● Data to use
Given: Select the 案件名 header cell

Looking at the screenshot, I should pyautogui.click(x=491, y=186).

--

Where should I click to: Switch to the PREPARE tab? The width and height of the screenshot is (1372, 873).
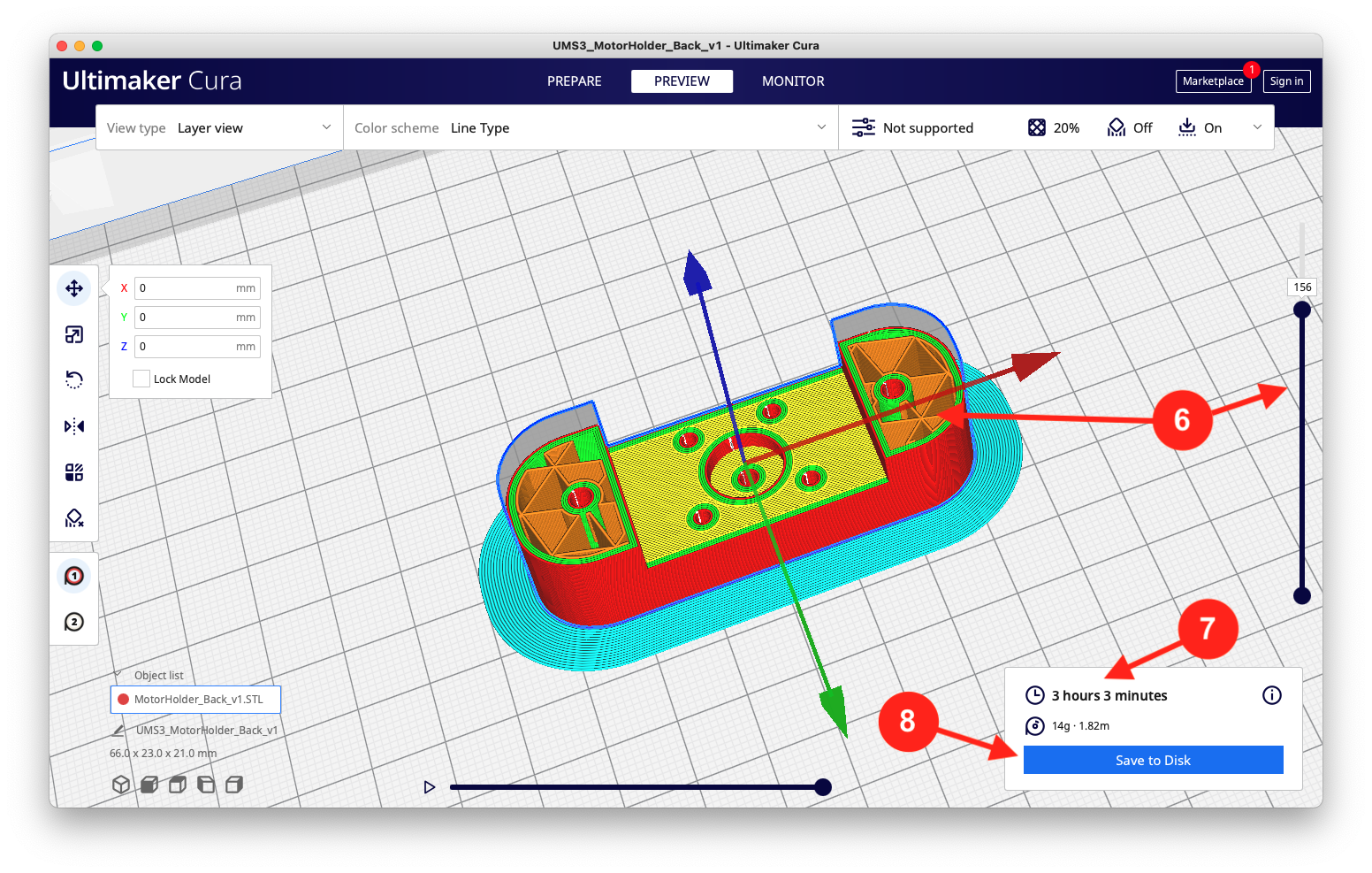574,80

--

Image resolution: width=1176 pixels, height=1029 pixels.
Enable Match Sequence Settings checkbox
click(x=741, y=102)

● Task requirements
Pull out every line above that contains the string "should". Match the case exactly.

● Response below
Looking at the screenshot, I should pyautogui.click(x=491, y=186).
Where should I click to: Switch to the PREPARE tab? The width and height of the screenshot is (1372, 873).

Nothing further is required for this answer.